[INFORMATION GIVEN]
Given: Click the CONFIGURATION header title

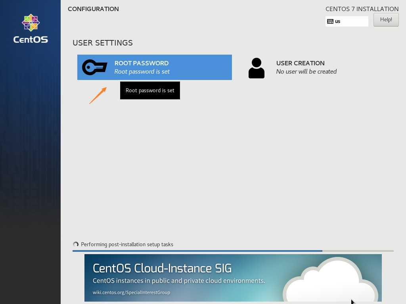Looking at the screenshot, I should tap(93, 9).
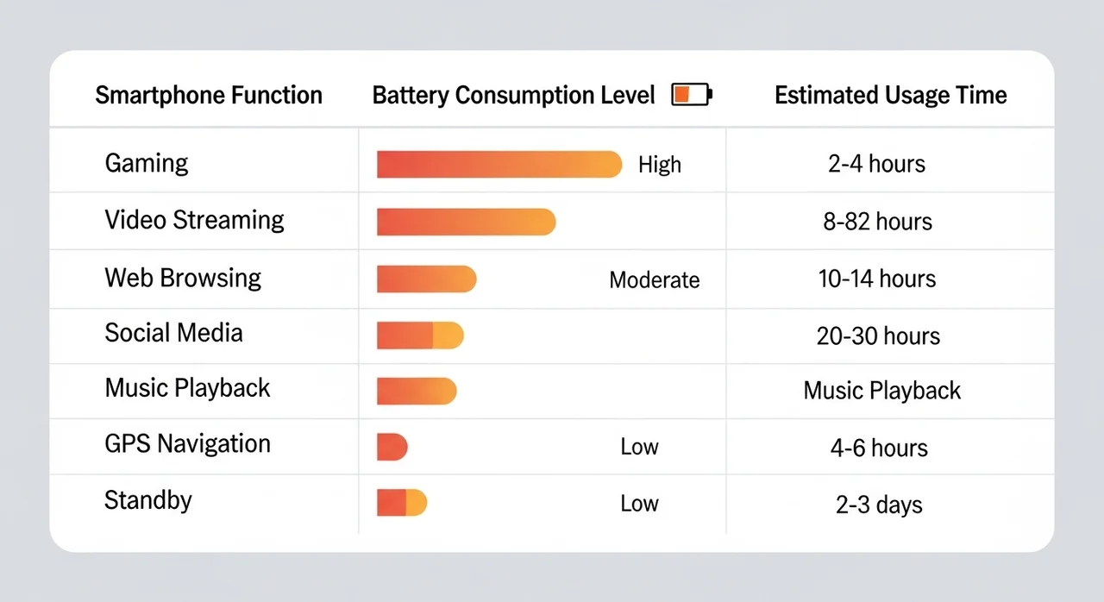This screenshot has height=602, width=1104.
Task: Select the Smartphone Function column header
Action: coord(209,95)
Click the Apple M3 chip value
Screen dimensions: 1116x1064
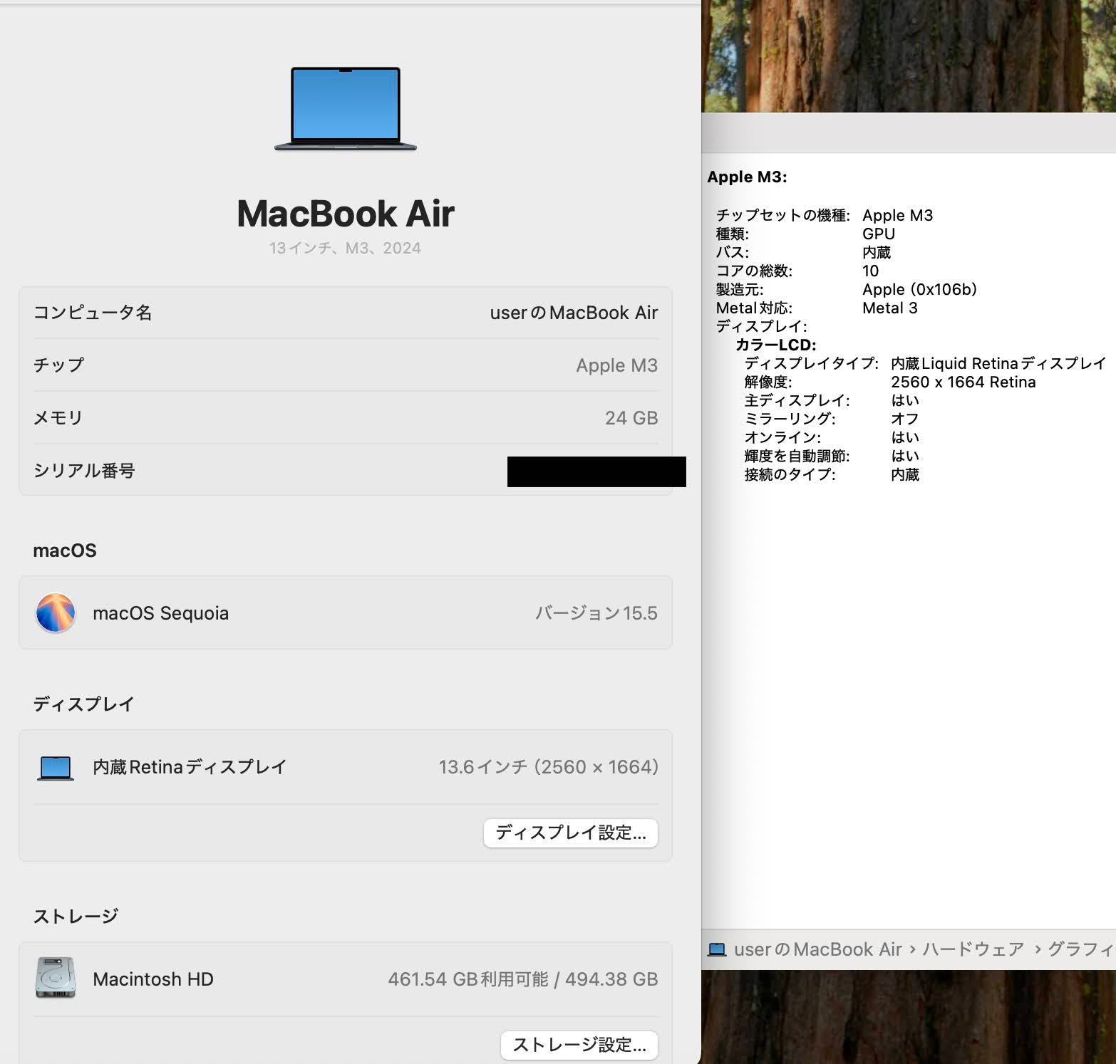click(616, 365)
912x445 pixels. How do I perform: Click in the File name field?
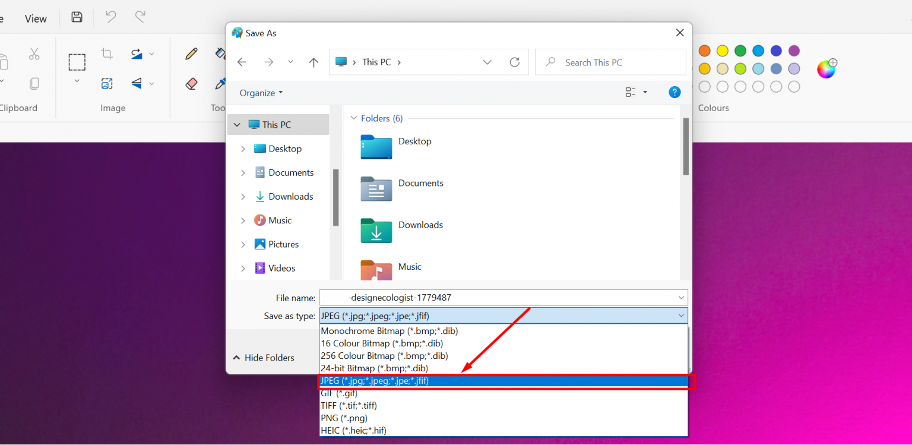pos(499,298)
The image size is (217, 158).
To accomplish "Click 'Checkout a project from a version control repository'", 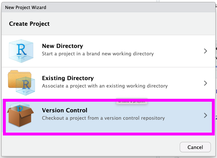I will [103, 118].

[ASSIGNED TASK] Copy the records above from the first line through the line containing "The image size is (217, 158).", both included, and leave out any pictures.

[ANSWER FOR THE TASK]
Given: Click the CONFIGURATION header title

Looking at the screenshot, I should tap(93, 9).
This screenshot has height=602, width=1104.
Task: Select the Smartphone Function column header
Action: coord(209,95)
Click the Apple M3 chip value
Screen dimensions: 1116x1064
click(616, 365)
912x445 pixels. How do I perform: Click in the File name field?
pos(499,298)
The image size is (217, 158).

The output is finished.